→ **TO DO**:
Report back each line of the records that contains the string "computer".

[Collected data]
····················
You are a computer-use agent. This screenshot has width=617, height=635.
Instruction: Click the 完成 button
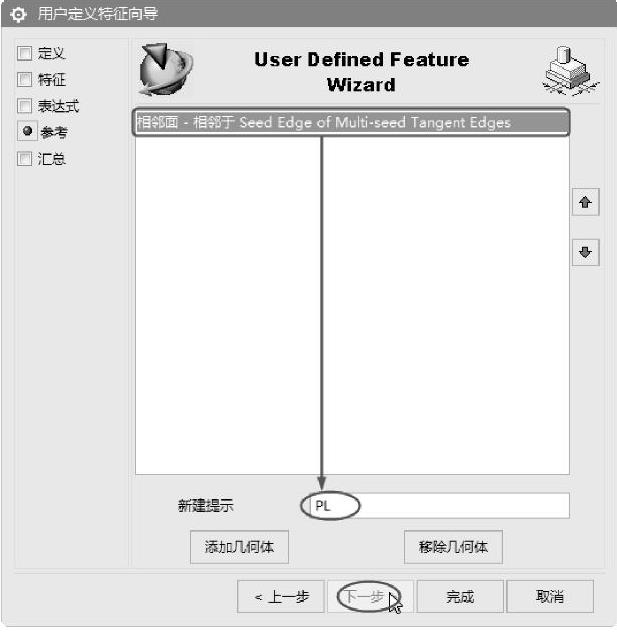(x=460, y=596)
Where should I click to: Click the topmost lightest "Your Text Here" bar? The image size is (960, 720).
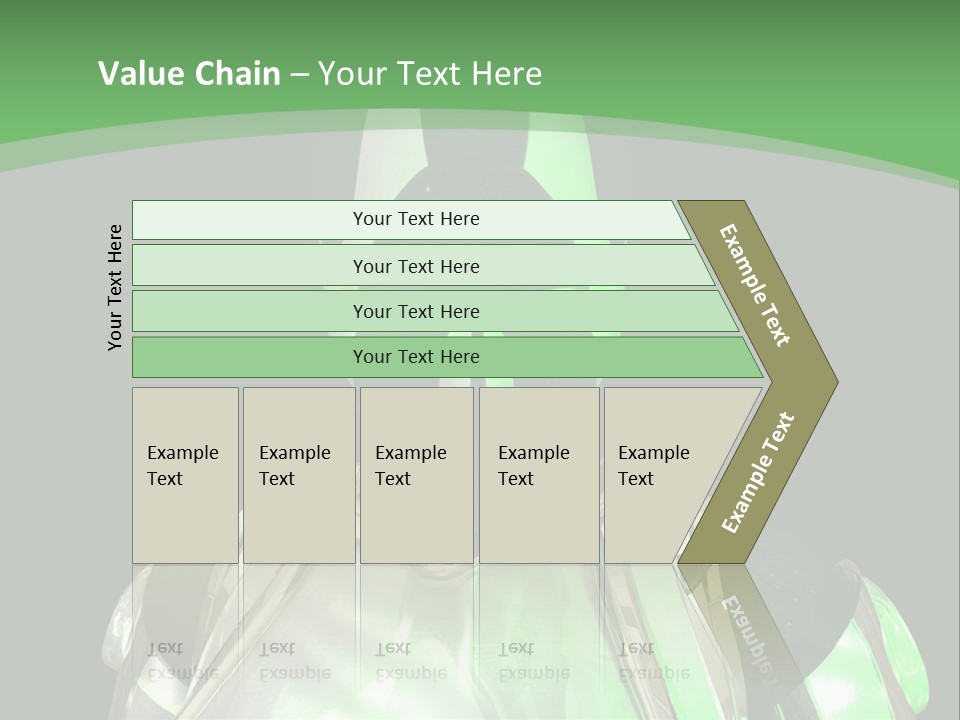coord(416,219)
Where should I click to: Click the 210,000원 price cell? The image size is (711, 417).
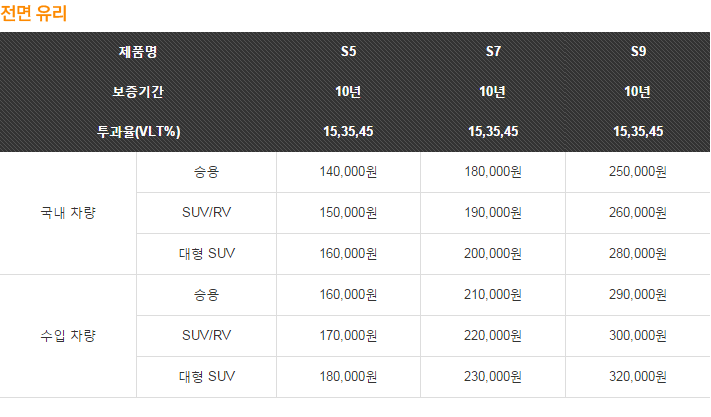tap(493, 295)
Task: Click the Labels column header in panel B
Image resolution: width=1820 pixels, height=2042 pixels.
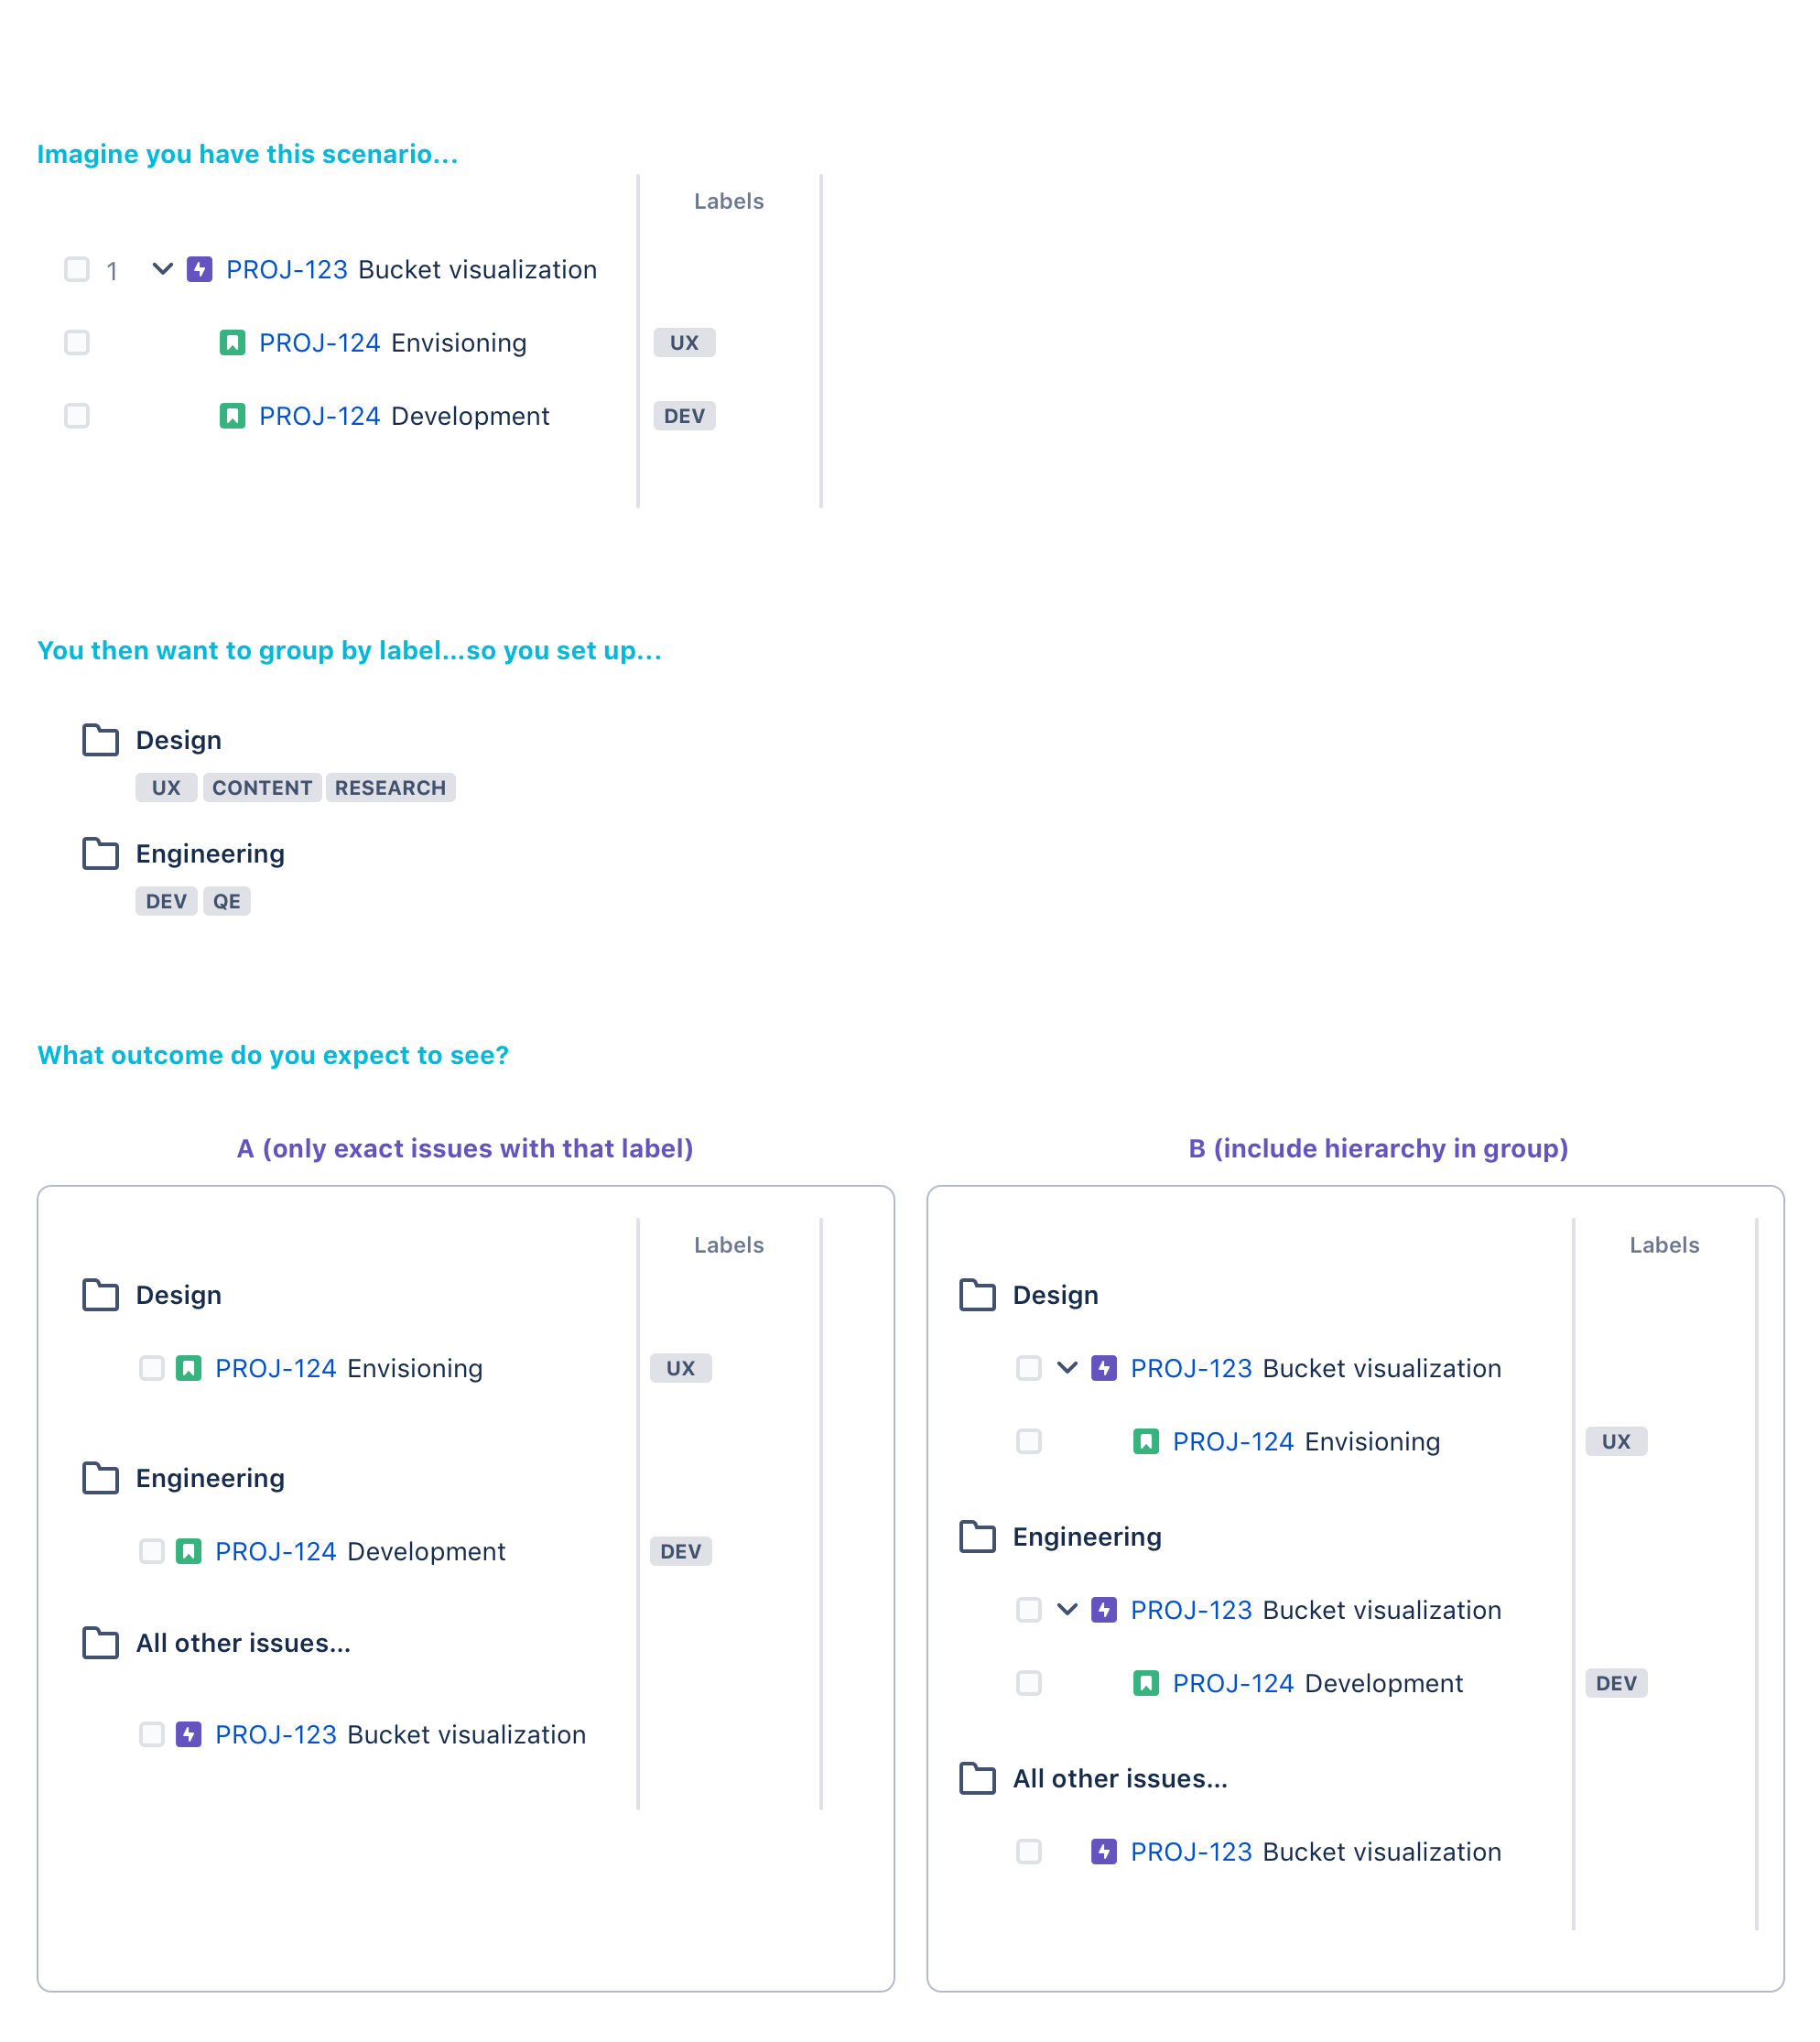Action: click(1663, 1245)
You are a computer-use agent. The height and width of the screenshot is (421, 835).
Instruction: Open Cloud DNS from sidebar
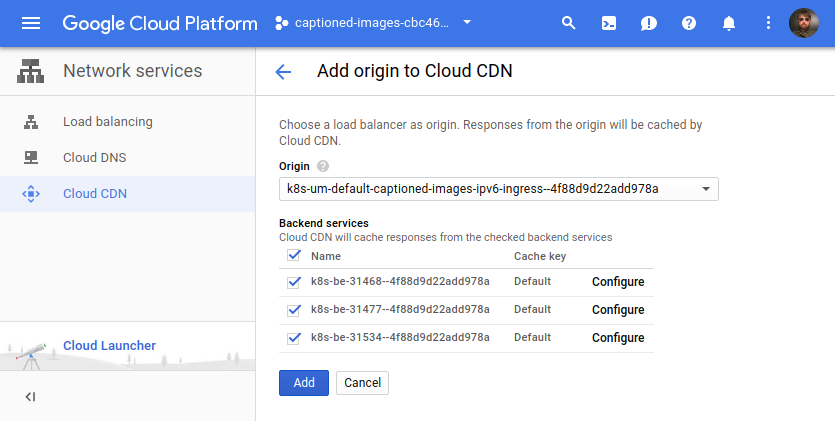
····················
→ **SOLUTION TO THE EXERCISE**:
You are a computer-use agent. This screenshot has width=617, height=635.
You are a computer-use agent. The height and width of the screenshot is (421, 835).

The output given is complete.